The task: Copy the listing below, changing each occurrence of "The image size is" to "The screenshot size is" and leaving everything else as it is.

Dataset rows:
☆ ☆ ☆ ☆ ☆
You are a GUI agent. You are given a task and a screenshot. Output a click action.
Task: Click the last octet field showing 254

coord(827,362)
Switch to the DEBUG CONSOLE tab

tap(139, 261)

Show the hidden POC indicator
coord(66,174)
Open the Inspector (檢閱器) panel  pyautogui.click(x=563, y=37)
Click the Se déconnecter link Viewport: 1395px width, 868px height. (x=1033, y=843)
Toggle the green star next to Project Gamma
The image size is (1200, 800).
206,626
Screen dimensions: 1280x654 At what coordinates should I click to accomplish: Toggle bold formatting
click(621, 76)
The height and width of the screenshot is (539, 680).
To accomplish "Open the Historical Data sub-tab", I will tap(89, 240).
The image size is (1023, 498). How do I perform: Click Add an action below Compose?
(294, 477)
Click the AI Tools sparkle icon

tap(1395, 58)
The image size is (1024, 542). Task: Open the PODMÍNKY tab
☆ ☆ ☆ ☆ ☆
Written answer:
You are a GUI agent. You are given a task and a screenshot. Output a click action.
Task: Click the last octet field showing 254

coord(827,362)
Switch to the DEBUG CONSOLE tab

tap(139, 261)

Show the hidden POC indicator
coord(66,174)
Open the Inspector (檢閱器) panel  pyautogui.click(x=563, y=37)
Click the Se déconnecter link Viewport: 1395px width, 868px height. (x=1033, y=843)
Toggle the green star next to Project Gamma
The screenshot size is (1200, 800).
206,626
Screen dimensions: 1280x654 At what coordinates should I click to accomplish: Toggle bold formatting
click(621, 76)
The height and width of the screenshot is (539, 680).
To accomplish "Open the Historical Data sub-tab", I will tap(89, 240).
The screenshot size is (1023, 498). How do I perform: Click Add an action below Compose?
(294, 477)
Click the AI Tools sparkle icon

tap(1395, 58)
The screenshot size is (1024, 542). Task: Open the PODMÍNKY tab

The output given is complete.